D.     Le problème du bonheur ; bonheur et divertissement

 

  • ·   Le bonheur n’est pas le divertissement ou le jeu. Le divertissement est une activité qui peut être recherchée pour elle-même, mais c’est une activité qui peut conduire à négliger son corps ou sa maison. Le divertissement est condamné comme puéril. Il n’est admis qu’au même titre que le repos. Il n’est donc pas une fin, mais sa fin est l’activité.
  • ·   On le voit : le bonheur ne va pas sans sérieux. Les choses sérieuses ont plus de valeur que les choses amusantes. Donc la vie heureuse ne peut être que dans les choses sérieuses.
  • ·    Le bonheur va se diviser en deux, suivant le type de vertu mis en jeu : 1) le bonheur comme activité conforme aux vertus intellectuelles ; c’est la contemplation, c’est-à-dire le genre d’activité le plus conforme aux plus hautes exigences de l’âme ; 2) le bonheur comme activité conforme aux vertus morales ; c’est la prudence qui est orientée vers la vie pratique, c’est-à-dire la praxis sociale.
  • ·   En effet, le bonheur est l’activité conforme à la vertu. Donc le bonheur est l’activité conforme à la partie la plus haute de l’homme. Cette partie est celle qui, en nous, est la plus divine. L’activité de cette partie de l’âme est la contemplation.
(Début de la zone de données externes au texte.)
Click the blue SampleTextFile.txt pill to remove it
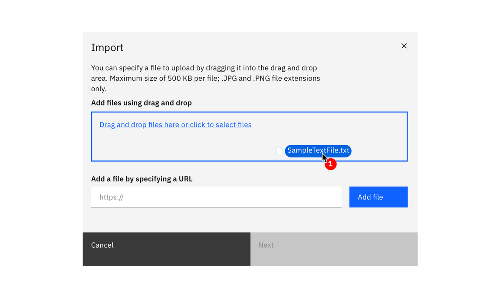500x298 pixels. (318, 151)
Le bonheur parfait est contemplation.
  • ·   L’éthique est pratique. C’est pourquoi « on voit le législateur accorder son attention à la fois à l’éducation et au genre de vie des citoyens ». Vivre dans une cité régie par des bonnes lois, c’est le meilleur moyen d’acquérir les dispositions nécessaires à la vie morale, car « l’éducation publique s’exerce évidemment au moyen des lois et seulement de bonnes lois produisent une bonne éducation ».

 

Þ On recommandera tout particulièrement les livres VIII et IX consacrés à l’amitié. Sur la prééminence de la vie contemplative, voir le livre X, 7-8.

 

L’Ethique à Nicomaque parvient ainsi à sa fin propre : l’éthique est subordonnée à la science politique et la recherche de la vie heureuse est presque impossible si on ne vit pas dans une cité gouvernée par des lois justes. On ne peut manquer d’être frappé par la force encore si vive de la pensée morale d’Aristote, qui unit d’un côté, l’élévation de l’âme et la recherche d’un idéal de sagesse sublime – celui de la science désintéressée et de la contemplation – et un, d’un autre côté, un souci de la vie pratique qui ne se dément jamais. On a une éthique eudémoniste, orientée par la recherche du bonheur, mais un bonheur qui prend racine dans le souci de l’autre et trouve une de ses plus belles expressions dans l’amitié. Enfin, on doit noter l’actualité d’une pensée qui pose les plus redoutables questions de la théorie de l’action dans les termes qui sont encore très largement les nôtres.